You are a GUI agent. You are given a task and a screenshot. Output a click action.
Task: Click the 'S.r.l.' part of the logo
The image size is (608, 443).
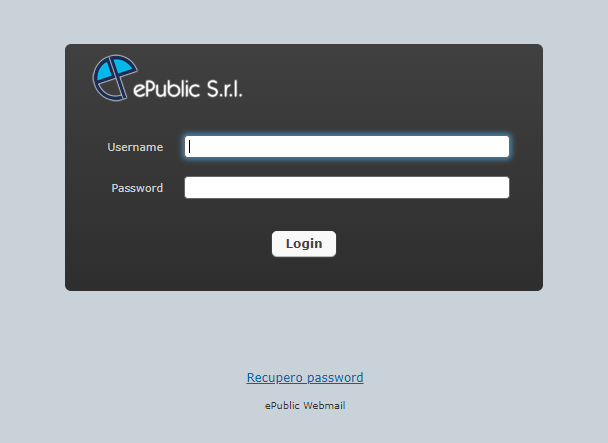click(x=225, y=89)
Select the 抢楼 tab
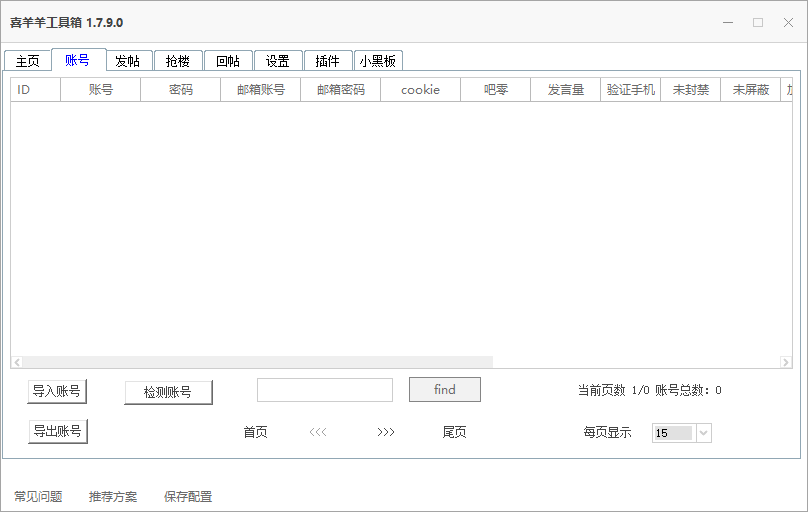Viewport: 808px width, 512px height. click(178, 61)
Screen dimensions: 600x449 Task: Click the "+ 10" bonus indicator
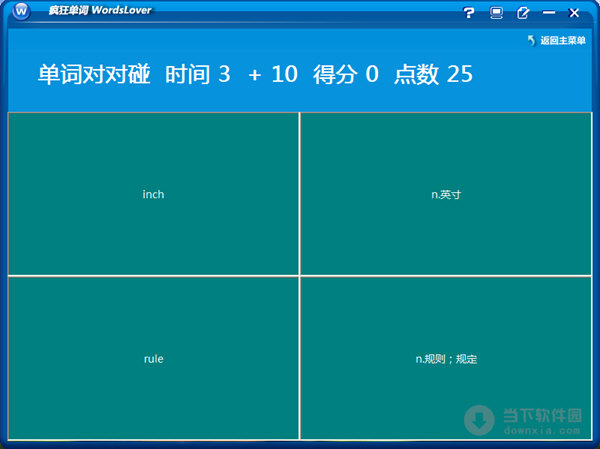(x=273, y=75)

========

▶ [Assigned task]:
Transcribe the material exactly, and leave out whatever pictures it holds.

▶ [Solved problem]:
You are a GUI agent. You are given a task and a screenshot. Output a click action.
Task: Click the 'S.r.l.' part of the logo
The image size is (608, 443).
click(x=225, y=89)
Select the 抢楼 tab
Viewport: 808px width, 512px height. click(178, 61)
Screen dimensions: 600x449 Task: Click the "+ 10" bonus indicator
(x=273, y=75)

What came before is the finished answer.